Ever since I've worked in the sector various initiatives have aimed at achieving this, from access and inclusion projects, to workforce programmes such as the Museums Association's (MA) Diversify scheme.

And yet nothing much has changed, and I wonder now if the public sector cuts, which are really harming some institutions, will further undermine any small steps forward that have been made.

Last week I was in Birmingham for an MA conference planning meeting. I always like to get a feel of what makes a region or nation special when it hosts our conference. Among the many things that people associate with the Midlands – heavy metal, the maker-movement, industry – diversity comes up high on a list of defining attributes.

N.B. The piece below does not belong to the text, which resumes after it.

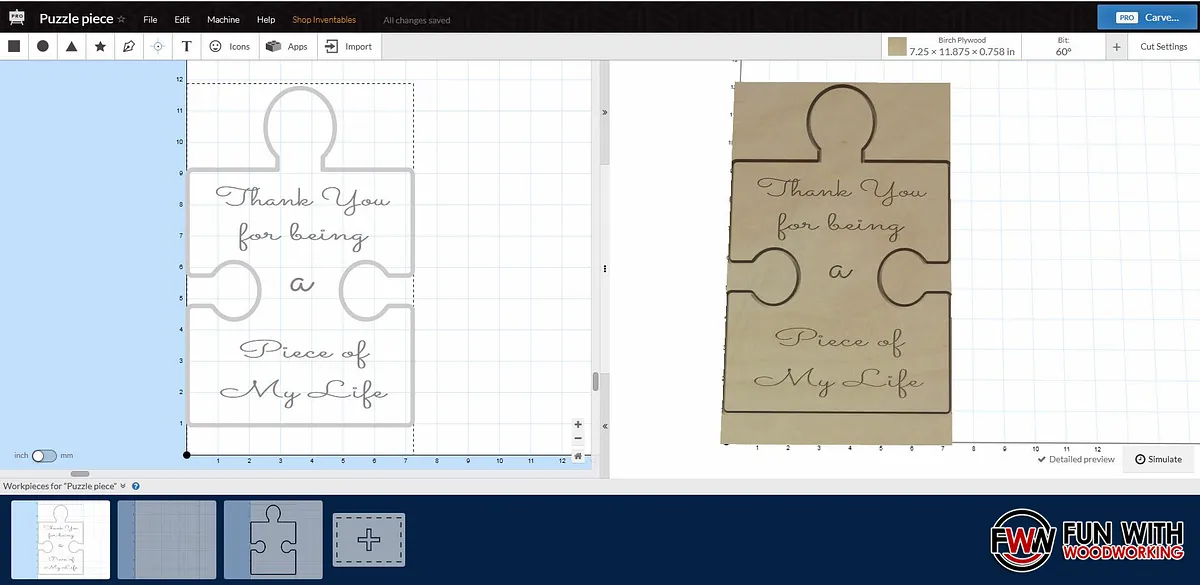Zoom in on the design canvas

And Birmingham museums have long led the way in striving to achieve audiences and a workforce that are representative of the local population.

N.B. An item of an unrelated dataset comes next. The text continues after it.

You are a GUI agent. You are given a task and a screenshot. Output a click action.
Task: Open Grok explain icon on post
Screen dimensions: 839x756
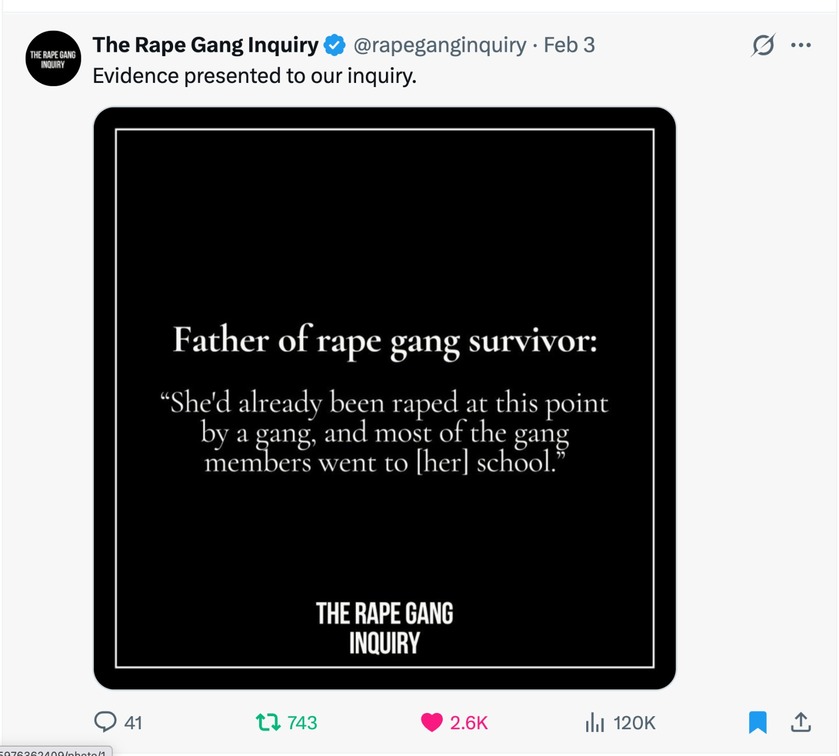pos(763,46)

For example at Aston Hall, 46% of visitors are from C2DE social grades – a 24% increase compared with 2013, and proportions of people from non-white ethnic groups have more than doubled at the venue.

But how much longer can they go on doing that in the face of swingeing cuts? The council recently announced plans to cut 6,000 jobs and reduce services to make savings of more than £300m.

Among the proposed cuts is a reduction in opening hours for the stunning new Library of Birmingham, from over 70 hours a week to just 40 if the proposal goes through. And of course museums will face their share of the pain.

In his speech, Bazalgette said that the arts council will hold Major Partner Museums to account if they don’t fully embrace diversity. And it was great that he talked about diversity in the full spectrum of equality around gender, class, ethnicity, disability and age.

From next year, funded organisations’ workforce diversity plans will be published, along with any progress they have made to reflect the communities they serve. This is a welcome move and I hope it will provide meaningful measures of diversity across institutions.

To be able to judge progress you need to know the baseline. It’s only six years since politicians and cultural leaders alike were trumpeting the end of targets and the move from "measurement to judgment" that was heralded in the McMaster report.

Unfortunately, the baby seems to have been thrown out with the bath water.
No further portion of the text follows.